**Your instructions:** In the records below, find the line containing "Click the 认证" and the line containing "Image resolution: width=988"; please repeat exactly the lines from one to the other, both included, and nothing more.

**Records:**

····················

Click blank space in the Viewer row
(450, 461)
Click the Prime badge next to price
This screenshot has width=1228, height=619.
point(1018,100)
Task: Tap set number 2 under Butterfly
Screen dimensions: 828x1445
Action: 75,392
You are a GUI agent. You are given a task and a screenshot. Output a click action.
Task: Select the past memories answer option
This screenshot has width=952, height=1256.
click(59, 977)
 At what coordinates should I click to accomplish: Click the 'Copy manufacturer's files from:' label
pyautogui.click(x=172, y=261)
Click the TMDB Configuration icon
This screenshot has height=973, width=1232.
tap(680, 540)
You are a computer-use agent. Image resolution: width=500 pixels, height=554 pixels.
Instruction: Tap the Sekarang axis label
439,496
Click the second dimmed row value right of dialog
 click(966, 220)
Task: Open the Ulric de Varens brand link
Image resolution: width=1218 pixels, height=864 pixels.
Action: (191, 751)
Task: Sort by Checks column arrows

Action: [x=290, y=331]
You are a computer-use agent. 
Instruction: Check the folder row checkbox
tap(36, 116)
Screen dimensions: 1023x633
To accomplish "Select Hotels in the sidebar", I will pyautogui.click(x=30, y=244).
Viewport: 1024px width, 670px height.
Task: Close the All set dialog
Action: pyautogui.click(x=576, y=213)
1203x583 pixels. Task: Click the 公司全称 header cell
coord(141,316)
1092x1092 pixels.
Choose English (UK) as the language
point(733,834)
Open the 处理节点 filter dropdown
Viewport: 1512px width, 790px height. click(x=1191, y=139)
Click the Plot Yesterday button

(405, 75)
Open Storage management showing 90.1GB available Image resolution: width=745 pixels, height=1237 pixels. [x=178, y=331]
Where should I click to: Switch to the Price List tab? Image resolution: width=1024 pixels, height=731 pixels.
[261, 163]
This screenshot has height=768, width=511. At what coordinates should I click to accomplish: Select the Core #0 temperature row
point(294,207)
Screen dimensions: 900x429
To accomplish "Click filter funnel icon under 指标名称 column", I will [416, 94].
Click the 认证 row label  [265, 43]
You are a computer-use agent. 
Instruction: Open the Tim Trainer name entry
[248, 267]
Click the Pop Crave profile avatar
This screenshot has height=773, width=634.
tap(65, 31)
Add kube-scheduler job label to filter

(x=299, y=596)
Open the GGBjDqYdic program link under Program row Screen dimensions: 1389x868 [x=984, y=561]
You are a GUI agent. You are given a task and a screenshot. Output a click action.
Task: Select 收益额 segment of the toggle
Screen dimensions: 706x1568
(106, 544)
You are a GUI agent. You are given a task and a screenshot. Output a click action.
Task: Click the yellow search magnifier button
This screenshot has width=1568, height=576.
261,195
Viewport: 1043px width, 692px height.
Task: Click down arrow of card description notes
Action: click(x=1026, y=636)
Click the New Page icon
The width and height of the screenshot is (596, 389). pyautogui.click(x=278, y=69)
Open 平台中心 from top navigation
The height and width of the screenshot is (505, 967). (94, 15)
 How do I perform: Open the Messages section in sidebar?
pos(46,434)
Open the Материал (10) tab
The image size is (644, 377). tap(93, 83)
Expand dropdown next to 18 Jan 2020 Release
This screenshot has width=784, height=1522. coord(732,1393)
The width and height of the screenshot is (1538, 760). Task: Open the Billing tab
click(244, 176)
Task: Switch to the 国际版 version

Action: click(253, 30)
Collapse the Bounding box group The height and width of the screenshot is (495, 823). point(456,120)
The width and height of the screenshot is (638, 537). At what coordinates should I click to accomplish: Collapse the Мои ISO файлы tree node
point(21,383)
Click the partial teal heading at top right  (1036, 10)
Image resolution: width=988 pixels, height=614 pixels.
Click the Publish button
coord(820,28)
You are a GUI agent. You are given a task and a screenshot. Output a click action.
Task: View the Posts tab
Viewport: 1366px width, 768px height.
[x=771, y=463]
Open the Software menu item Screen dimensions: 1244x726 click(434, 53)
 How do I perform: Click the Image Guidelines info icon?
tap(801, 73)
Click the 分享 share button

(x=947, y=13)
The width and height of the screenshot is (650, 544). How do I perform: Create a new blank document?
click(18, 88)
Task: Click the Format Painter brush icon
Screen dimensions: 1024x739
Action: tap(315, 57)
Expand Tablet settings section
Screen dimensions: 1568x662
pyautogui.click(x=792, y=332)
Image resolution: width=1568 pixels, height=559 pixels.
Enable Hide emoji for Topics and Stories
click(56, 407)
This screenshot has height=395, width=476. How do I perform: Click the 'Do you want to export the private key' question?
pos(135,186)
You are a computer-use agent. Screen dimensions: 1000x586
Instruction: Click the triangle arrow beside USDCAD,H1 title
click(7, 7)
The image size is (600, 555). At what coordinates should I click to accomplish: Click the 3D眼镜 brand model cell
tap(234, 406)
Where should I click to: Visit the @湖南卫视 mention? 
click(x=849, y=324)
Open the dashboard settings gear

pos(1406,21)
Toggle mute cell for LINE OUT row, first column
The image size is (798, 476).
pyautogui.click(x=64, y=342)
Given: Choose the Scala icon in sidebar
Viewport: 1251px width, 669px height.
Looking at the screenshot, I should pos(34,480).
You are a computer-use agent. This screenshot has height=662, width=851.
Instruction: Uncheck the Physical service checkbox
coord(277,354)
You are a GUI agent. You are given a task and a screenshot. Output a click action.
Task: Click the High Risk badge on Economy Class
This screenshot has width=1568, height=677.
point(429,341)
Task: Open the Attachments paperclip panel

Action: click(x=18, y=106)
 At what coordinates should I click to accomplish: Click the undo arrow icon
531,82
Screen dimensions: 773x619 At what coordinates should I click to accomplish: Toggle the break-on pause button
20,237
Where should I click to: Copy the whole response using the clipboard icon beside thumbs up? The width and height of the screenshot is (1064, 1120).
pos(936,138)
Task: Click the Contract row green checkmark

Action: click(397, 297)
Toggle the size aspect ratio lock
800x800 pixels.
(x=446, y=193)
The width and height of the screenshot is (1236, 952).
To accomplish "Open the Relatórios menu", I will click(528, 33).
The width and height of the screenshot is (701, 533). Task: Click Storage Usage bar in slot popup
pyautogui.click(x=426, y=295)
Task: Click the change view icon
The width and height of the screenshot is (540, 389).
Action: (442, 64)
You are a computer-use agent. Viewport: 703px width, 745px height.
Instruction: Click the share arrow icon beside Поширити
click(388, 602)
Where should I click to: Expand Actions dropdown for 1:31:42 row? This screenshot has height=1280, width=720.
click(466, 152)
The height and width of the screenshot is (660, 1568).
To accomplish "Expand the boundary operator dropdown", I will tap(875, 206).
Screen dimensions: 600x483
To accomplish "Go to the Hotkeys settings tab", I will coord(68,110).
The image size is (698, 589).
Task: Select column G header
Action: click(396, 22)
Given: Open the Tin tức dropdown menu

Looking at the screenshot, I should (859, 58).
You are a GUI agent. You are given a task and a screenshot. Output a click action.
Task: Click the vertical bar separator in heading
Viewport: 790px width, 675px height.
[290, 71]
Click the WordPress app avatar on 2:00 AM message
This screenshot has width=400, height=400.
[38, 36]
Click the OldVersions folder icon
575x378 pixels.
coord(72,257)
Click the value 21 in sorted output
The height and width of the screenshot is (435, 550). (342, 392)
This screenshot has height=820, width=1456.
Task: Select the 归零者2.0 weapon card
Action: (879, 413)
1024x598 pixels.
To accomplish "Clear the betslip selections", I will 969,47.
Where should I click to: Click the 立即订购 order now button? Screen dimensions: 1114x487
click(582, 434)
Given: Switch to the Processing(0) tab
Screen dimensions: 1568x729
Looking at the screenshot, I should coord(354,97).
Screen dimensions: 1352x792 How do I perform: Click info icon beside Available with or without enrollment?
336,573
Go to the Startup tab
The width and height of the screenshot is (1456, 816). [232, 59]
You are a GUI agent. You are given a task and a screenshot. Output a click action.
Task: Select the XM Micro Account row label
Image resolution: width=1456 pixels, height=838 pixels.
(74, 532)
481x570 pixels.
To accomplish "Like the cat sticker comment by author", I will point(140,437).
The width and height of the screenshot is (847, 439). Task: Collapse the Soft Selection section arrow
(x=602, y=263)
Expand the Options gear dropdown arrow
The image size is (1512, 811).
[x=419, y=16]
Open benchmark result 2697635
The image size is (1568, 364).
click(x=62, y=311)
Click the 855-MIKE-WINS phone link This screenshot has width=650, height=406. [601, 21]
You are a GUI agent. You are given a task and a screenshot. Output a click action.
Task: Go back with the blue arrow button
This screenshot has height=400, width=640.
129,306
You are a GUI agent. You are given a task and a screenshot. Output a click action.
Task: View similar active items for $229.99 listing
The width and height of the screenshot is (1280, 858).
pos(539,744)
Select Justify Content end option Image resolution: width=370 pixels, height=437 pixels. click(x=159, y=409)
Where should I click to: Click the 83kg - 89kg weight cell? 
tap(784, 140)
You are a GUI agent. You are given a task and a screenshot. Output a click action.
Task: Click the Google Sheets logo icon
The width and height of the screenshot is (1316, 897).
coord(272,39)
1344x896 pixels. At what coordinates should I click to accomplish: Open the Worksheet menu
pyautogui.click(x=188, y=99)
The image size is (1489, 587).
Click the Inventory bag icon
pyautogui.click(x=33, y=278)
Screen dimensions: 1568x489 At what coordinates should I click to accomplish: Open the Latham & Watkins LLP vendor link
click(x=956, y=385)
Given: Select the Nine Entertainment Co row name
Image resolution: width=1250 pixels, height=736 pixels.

····················

**Task result:**
Click the 认证 row label  [265, 43]
You are a computer-use agent. 
Instruction: Open the Tim Trainer name entry
[248, 267]
Click the Pop Crave profile avatar
This screenshot has height=773, width=634.
tap(65, 31)
Add kube-scheduler job label to filter

(x=299, y=596)
Open the GGBjDqYdic program link under Program row Screen dimensions: 1389x868 [x=984, y=561]
You are a GUI agent. You are given a task and a screenshot. Output a click action.
Task: Select 收益额 segment of the toggle
Screen dimensions: 706x1568
(106, 544)
You are a GUI agent. You are given a task and a screenshot. Output a click action.
Task: Click the yellow search magnifier button
This screenshot has width=1568, height=576.
261,195
Viewport: 1043px width, 692px height.
Task: Click down arrow of card description notes
Action: click(x=1026, y=636)
Click the New Page icon
The width and height of the screenshot is (596, 389). pyautogui.click(x=278, y=69)
Open 平台中心 from top navigation
The height and width of the screenshot is (505, 967). (94, 15)
 How do I perform: Open the Messages section in sidebar?
pos(46,434)
Open the Материал (10) tab
The image size is (644, 377). tap(93, 83)
Expand dropdown next to 18 Jan 2020 Release
This screenshot has width=784, height=1522. coord(732,1393)
The width and height of the screenshot is (1538, 760). Task: Open the Billing tab
click(244, 176)
Task: Switch to the 国际版 version

Action: click(253, 30)
Collapse the Bounding box group The height and width of the screenshot is (495, 823). point(456,120)
The width and height of the screenshot is (638, 537). At what coordinates should I click to accomplish: Collapse the Мои ISO файлы tree node
point(21,383)
Click the partial teal heading at top right  (1036, 10)
Image resolution: width=988 pixels, height=614 pixels.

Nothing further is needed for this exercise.